--- REQUIRED WORK ---
a) From the forum thread on the US debt talks, extract the part that opens with the words containing "Yes, indeed it" and closes with "election coming up!".
b) In the forum thread on the US debt talks, what increase in the contribution rate do the Social Security administration actuaries say would make the system sound into the foreseeable future?
c) List every forum username that appears in the forum thread on the US debt talks.

--- EXTRACTED TEXT ---
────────────────────
US Debt Talks Hit a Critical Stage—What Now?

Discussion in 'Economics' started by S2007S, Jun 29, 2011.

  1. #11     Jun 29, 2011
  2. Where can I track the price on these insurance policies for T bonds?

    Any links? charts?
     
    #12     Jun 29, 2011
  3. achilles28

    achilles28

    I agree. IF the US defaults, Bernacke will fund Government agencies directly.
     
    #13     Jun 29, 2011
  4. piezoe

    piezoe


    Yes, indeed it is totally political on both sides. Since the Democrats are in the White House, the Republicans are happy to create a bit of economic chaos so long as the Democrats get the blame. If the Republicans were in the White House, the Democrats would do the same, but probably less effectively, because the Democrats seem have a harder time controlling their members. There is an election coming up!

    Ever since the U.S. went off the gold standard it has been politically expedient to tax indirectly through inflation rather than directly through the income tax. (The average person does not understand the link between deficit spending and inflation, nor the link between inflation and interest rates.) This pattern will continue, and inflation will increase still more until it reaches high single to low double digits, at which point inflation becomes highly noticeable and it becomes increasingly difficult to cover it up by tinkering with the method of computing the rate. Then, either interest rates must rise, or more subtle ways of stealing individual wealth must be exploited. Expect to see some tax changes that will be opaque to the typical citizen, but nevertheless will increase revenues.

    As I write this there is a move afoot aimed at reducing benefits to future recipients of Social Security and Medicare. This, in the case of Social Security, will be done by the back door, since by law the trust fund can be used for no other purpose than Social Security. But there is no money in the Treasury to redeem trust fund bonds. According to the Social Security administration actuaries, it would only require a two cent on the dollar increase in the contribution rate to make the system sound into the foreseeable future. (It's a 2% increase relative to earnings but a 16% increase relative to the current 12.5 cents per dollar rate.) So the obvious question is why don't we just get on with it? And the answer to that question is that even with a higher contribution rate, the trust will still need to be redeeming bonds acquired during many years of surplus contributions, and money to redeem those bonds will have to be borrowed by the Treasury; thus the move to reduce future benefits, on top of a likely contribution rate increase. By combining a benefit reduction with an increase in contribution rate, the rate at which the trust bonds have to be redeemed can be kept to a level that is more manageable for the Treasury.
────────────────────
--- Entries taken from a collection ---

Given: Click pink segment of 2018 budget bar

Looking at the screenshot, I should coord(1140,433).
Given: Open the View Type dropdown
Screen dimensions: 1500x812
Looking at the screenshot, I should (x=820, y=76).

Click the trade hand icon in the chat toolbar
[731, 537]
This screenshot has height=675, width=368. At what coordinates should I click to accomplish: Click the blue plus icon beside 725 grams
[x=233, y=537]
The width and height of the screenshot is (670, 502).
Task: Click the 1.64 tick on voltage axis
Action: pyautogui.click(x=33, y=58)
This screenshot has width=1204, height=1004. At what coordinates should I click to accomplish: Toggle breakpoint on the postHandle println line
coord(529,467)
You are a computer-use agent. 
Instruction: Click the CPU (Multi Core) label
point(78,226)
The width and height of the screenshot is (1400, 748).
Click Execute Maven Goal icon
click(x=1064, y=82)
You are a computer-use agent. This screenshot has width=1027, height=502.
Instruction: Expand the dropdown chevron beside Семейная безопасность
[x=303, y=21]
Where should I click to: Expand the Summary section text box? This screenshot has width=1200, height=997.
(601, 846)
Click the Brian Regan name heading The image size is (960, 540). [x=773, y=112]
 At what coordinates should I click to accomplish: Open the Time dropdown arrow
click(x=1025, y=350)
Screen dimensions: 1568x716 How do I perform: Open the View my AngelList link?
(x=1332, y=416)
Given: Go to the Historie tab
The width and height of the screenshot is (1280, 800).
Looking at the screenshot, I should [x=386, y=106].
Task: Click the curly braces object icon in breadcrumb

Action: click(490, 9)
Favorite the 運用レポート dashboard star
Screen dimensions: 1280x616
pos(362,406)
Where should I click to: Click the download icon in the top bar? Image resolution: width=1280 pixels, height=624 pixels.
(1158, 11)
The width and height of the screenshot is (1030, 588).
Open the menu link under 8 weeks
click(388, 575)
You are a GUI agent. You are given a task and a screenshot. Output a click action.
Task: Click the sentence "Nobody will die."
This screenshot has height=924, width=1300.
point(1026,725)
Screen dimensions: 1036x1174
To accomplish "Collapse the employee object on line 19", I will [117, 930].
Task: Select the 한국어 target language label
────────────────────
--- EXPECTED OUTPUTS ---
a)
Yes, indeed it is totally political on both sides. Since the Democrats are in the White House, the Republicans are happy to create a bit of economic chaos so long as the Democrats get the blame. If the Republicans were in the White House, the Democrats would do the same, but probably less effectively, because the Democrats seem have a harder time controlling their members. There is an election coming up!

b) A two cent on the dollar increase.

c) S2007S, achilles28, piezoe